**JOB ITEM**
Reproduce verbatim the part of the listing below that opens with the line containing "The width and" and closes with the line containing "center [80, 168].". Copy only those lines.

====== RECORDED INFORMATION ======

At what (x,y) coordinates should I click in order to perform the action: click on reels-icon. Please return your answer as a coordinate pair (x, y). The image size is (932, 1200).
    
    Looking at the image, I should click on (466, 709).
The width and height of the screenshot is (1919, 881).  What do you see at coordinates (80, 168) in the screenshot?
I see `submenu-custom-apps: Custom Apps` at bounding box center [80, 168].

======
====== RECORDED INFORMATION ======

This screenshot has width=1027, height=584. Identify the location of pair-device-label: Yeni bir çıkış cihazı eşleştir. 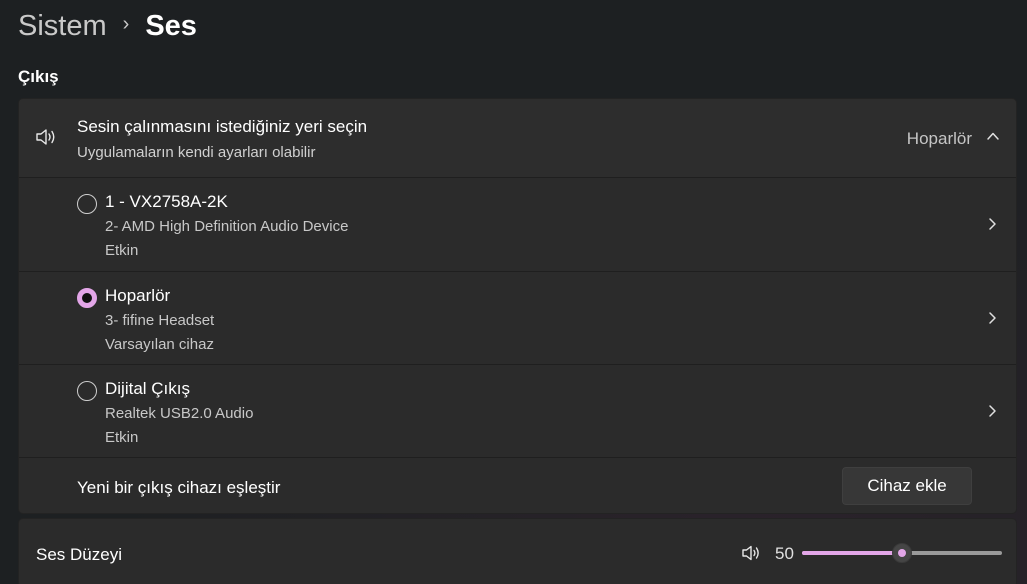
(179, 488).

======
====== RECORDED INFORMATION ======

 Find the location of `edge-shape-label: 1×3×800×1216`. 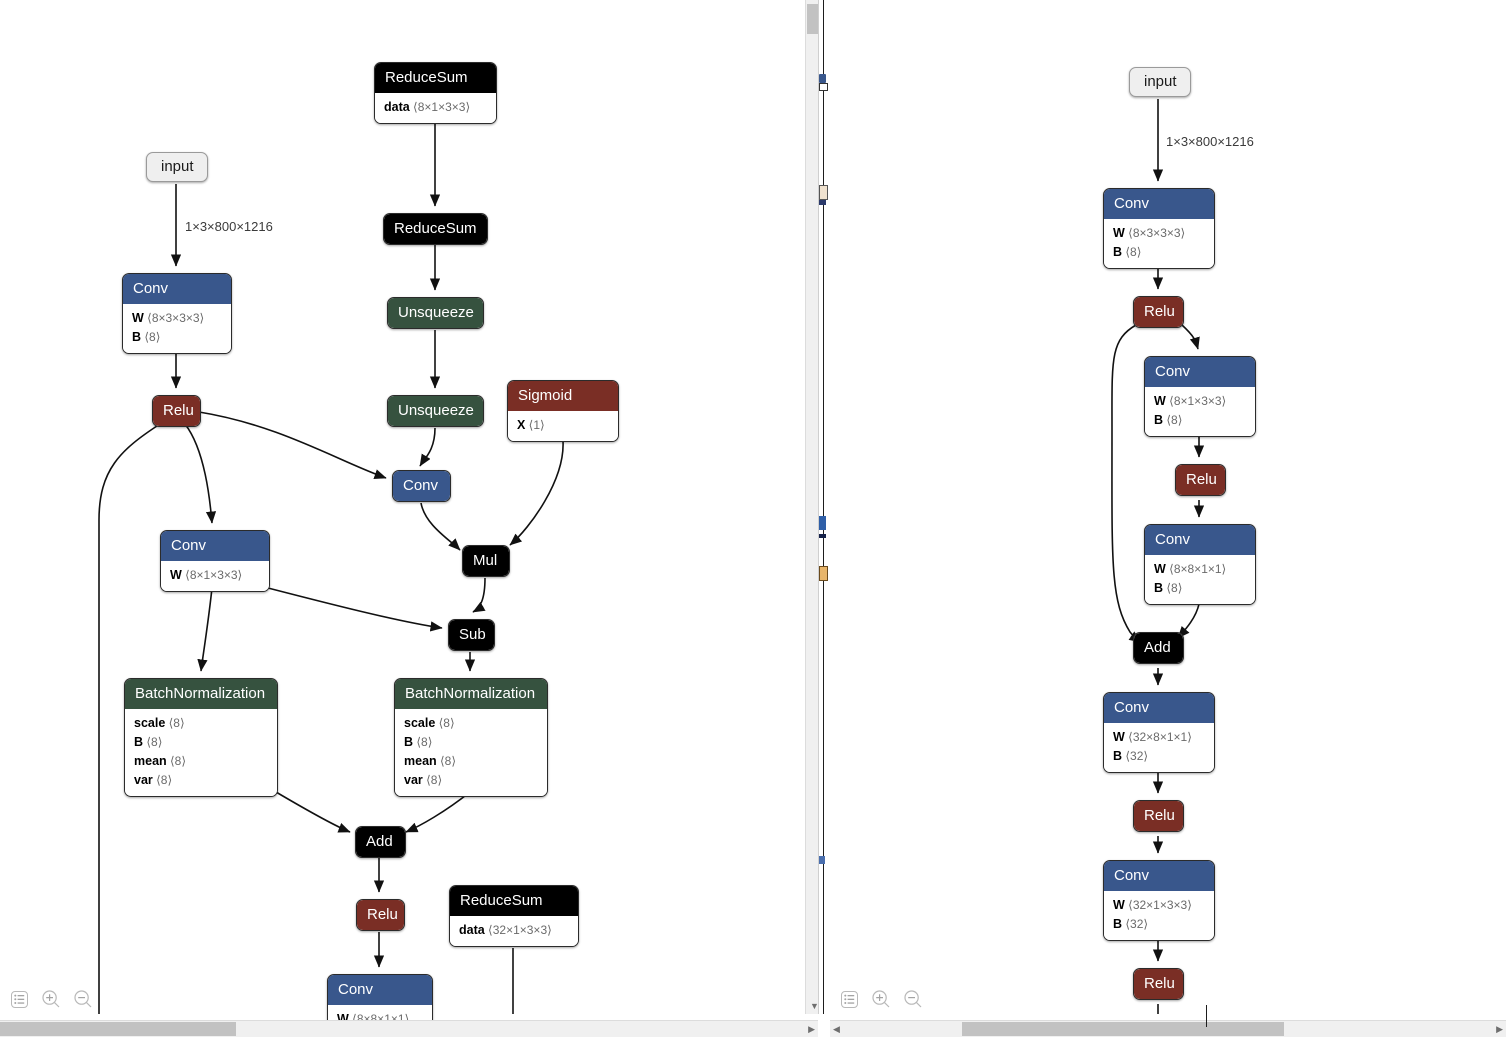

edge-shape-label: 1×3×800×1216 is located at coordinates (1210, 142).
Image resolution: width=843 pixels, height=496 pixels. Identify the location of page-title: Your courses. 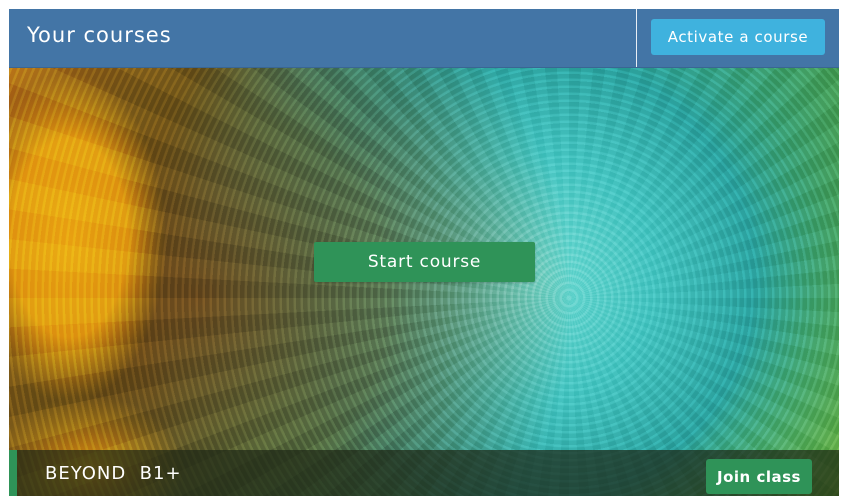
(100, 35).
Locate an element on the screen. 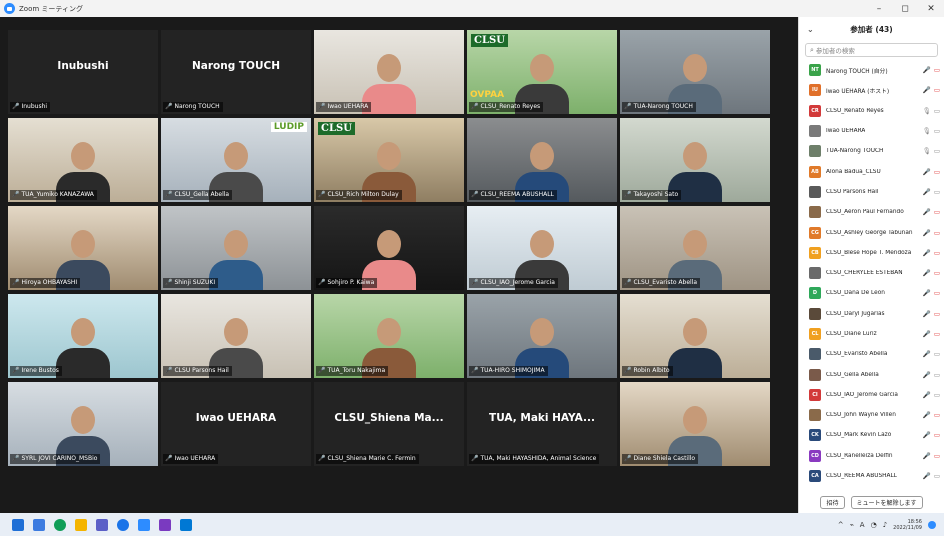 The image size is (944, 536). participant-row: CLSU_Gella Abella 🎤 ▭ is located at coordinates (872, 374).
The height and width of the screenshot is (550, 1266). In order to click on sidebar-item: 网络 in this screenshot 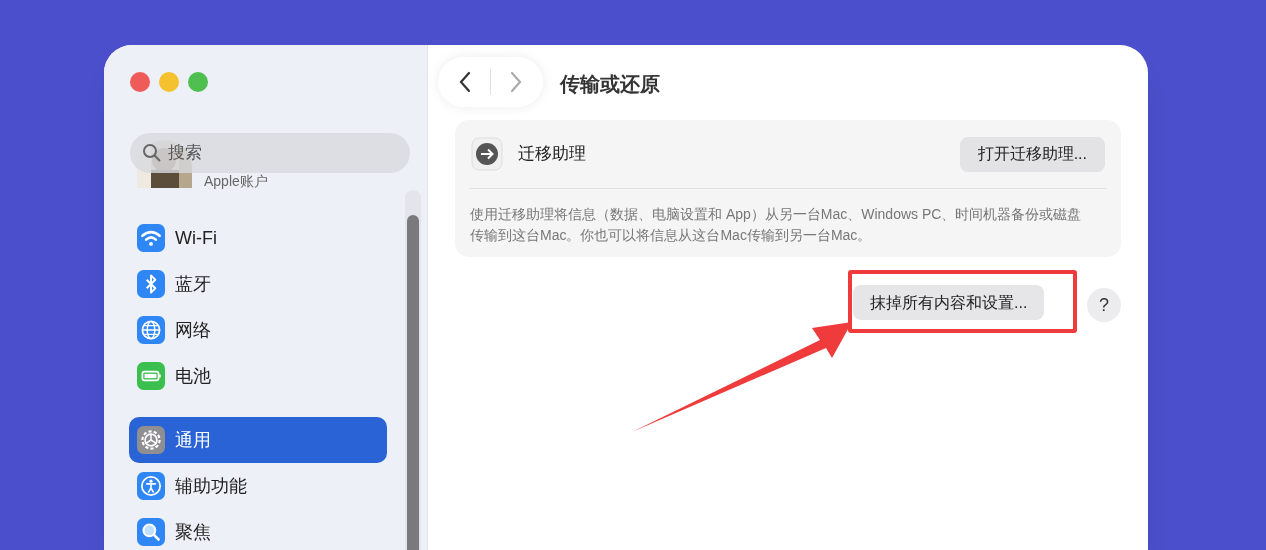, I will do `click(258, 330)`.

======

**WRITTEN ANSWER**
The width and height of the screenshot is (1919, 881).  What do you see at coordinates (80, 168) in the screenshot?
I see `submenu-custom-apps: Custom Apps` at bounding box center [80, 168].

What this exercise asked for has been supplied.